Mieszkaniec Piły, 44 –letni mężczyzna wyszedł z domu 3 lipca 2017 roku. Jak dotąd wyjścia nie budziły niepokoju domowników. Gdy nie wracał do domu następnego dnia i kolejnego, i tak do 7 lipca bliscy o tym fakcie powiadomili Komendę Powiatową Policji w Końskich. Policjanci zaszeregowali poszukiwania do drugiej kategorii. To znaczy, że zaginiony był w pełni sił, nie wymagał opieki – mówił nam st.sierż. Piotr Przygodzki, oficer prasowy koneckiej policji.
W wodzie i lesie
10 lipca od rana policjanci z pomocą zastępu strażaków JRG, mieszkańców wsi zaczęli przeszukiwać zbiornik wodny w Pile, pobliskie szuwary, lasy.
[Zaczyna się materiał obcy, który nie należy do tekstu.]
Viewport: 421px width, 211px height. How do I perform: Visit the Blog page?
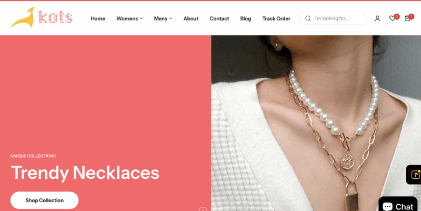point(245,18)
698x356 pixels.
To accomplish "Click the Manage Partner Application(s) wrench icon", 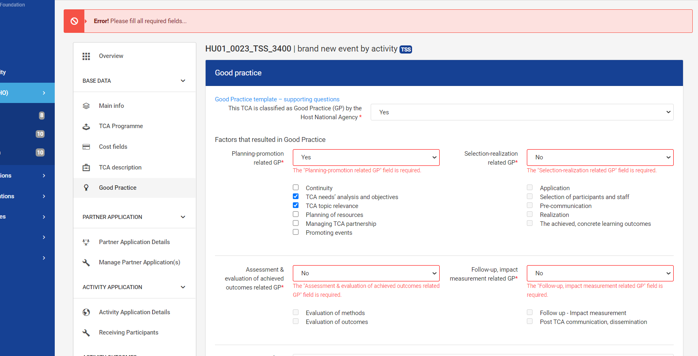I will pos(86,263).
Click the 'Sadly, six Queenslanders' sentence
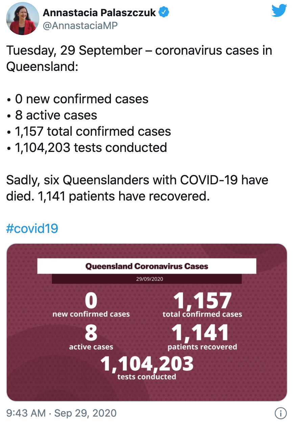295x422 pixels. [137, 188]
Zastęp JRG dowodzony przez asp. Karola Kołbę skonsultował z policją zakres działań. Przypuszczano, że osoba poszukiwana w chwili zaginięcia mogła znajdować się przy brzegu zbiornika wodnego. Strażacy ratownicy zwodowali na zalew łódź. Ubrali kapoki i razem z policjantem przeszukali wodę przy brzegu zbiornika wodnego. Spenetrowali całe obrzeże stawu, zaglądali w różne zakamarki. Poszukiwanej osoby nie odnaleźli- powiedział nam kapitan Mariusz Czapelski, oficer prasowy koneckich strażaków zawodowych.
Kolejna akcja
Kolejną akcję poszukiwania 44 –latka policjanci zorganizowali 27 lipca. Do Piły przybyło 13 funkcjonariuszy policji, zastępy druhów Ochotniczej Straży Pożarnej z Końskich, Nieświnia i Wąsosza, których do akcji dysponował oficer stanowiska kierowania PSP. Przyłączyli się funkcjonariusze straży leśnej i mieszkańcy Piły. Komisarz Mariusz Świeca, naczelnik Wydziału Prewencji KPP rozdzielił teren dla uczestniczących w poszukiwaniach. Każdemu przydzielił kwartał do spenetrowania. Kilka osób szukało 44 –latka niedaleko jego domu rodzinnego. Inni przeszukiwali las za zalewem i kolejny raz okolicę zbiornika wody.
Znaleziono ciało
W miniony czwartek, 27 lipca ok. godz.10 mieszkaniec Piły, który z grupą poszukujących penetrował teren, kilkaset metrów od domu zaginionego, znalazł jego ciało. Było w daleko posuniętym rozkładzie. Policjanci zawiadomili prokuratora, który przybył na miejsce i zadecydował o przeprowadzeniu sekcji zwłok. Specjalistyczna ekipa przetransportowała ciało do prosektorium koneckiego szpitala. Ze wstępnych oględzin wynika, że raczej nikt nie przyczynił się do jego śmierci. Niemniej po sekcji będzie dokładnie wiadomo, jak zmarł 44-latek – podsumował st.sierż. Przygodzki.